At the same time, and recognizing that this book was originally published in three volumes, it's not difficult to find ways in which judicious editing could have made Trotsky's History shorter while losing nothing of importance. The book is interesting throughout, but there is so much material that it's hard not to lose the connections between various parts, from start to finish, of Trotsky's magnificent story. Trotsky, no doubt, would have had effective arguments for leaving the book just as it is.
In view of the book's subject and length, I was surprised to find so few references to Marx as providing material useful in guiding the work of the Bolsheviks. Trotsky, unquestionably, benefited from reading Marx, but Marx seems clearly to have been but one source among many that Trotsky used in thinking about the development and destruction of social systems.
Given the time and the place, even more surprising is the near-total physical absence of Lenin. Trotsky repeatedly, perhaps even gushingly, pays homage to Lenin as the wellspring of revolutionary wisdom. Perhaps so. In Trotsky's history, however, Lenin is almost always out of the country, in deep hiding, or incapacitated by illness. For one who held that being close to the people and sharing their struggles was essential to understanding the class-based nature of a society and its development, this seems a debilitating handicap. Perhaps Trotsky underestimates his own contribution and overvalues that of Lenin.

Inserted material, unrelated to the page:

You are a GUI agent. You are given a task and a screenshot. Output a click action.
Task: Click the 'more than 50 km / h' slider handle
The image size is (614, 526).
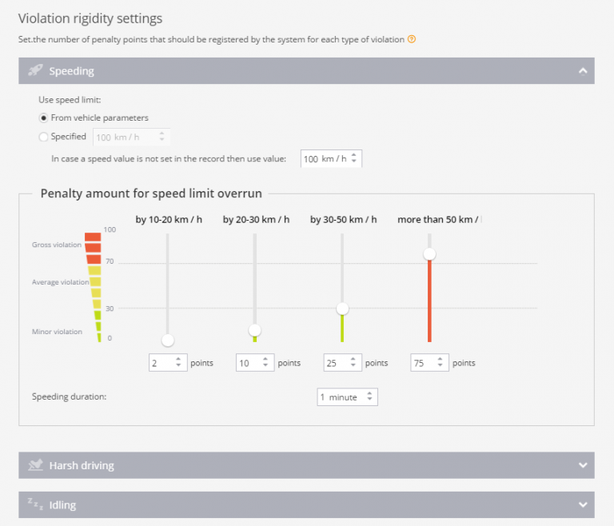coord(429,254)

Trotsky acknowledges that the work of any historian is open to charges of incidental subjectivity, tendentious selectivity, and self-interested interpretation. He holds, however, that his adherence to the materialist method provides safeguards against such sources of error. In making this claim, he uses the term "method" not as referring to a set of procedures and techniques, but a perspective, much as, say, Gadamer uses hermeneutics in Truth and Method. In my view, claims such as this are impossible to evaluate, and it would be remarkable, indeed, if Trotsky's History were not influenced by his own peculiar perspective. In that regard he is like the rest of us his and our flights of fancy are constrained by the knowledge that others are studying the same thing. Trotsky fairly often refers to the work of other historians of the Revolution, including those on the right, especially Milulov, with whom he agrees more often than he disagrees. In Trotsky's case, however, it seems reasonable to argue that his actual method was his brilliance.
Making a revolution is one thing, but building a socialist society is quite another. Trotsky understood this perfectly well. However, governing by giving "all power to the soviets," while it may have a stirring populist appeal, is not self-explanatory. How Trotsky, Lenin, and others expected this to work is not evident; perhaps it was something that had to develop historically.
Finally, both Trotsky and Lenin were convinced that "socialism in one country" would not last. Surrounded by capitalist nations, an isolated socialist state would soon be overwhelmed by bourgeois interests that governed the context in which it was located. Acknowledging the need to foment socialist revolution as, ultimately, a world-wide phenomenon is all well and good, but how does one transform the entire planet.
Trotsky's History of the Russian Revolution is a demanding book, one that merits careful study. Given its length and complexity, however, it's difficult not to give up on it. Nevertheless, sticking it out until the end proves worth the effort.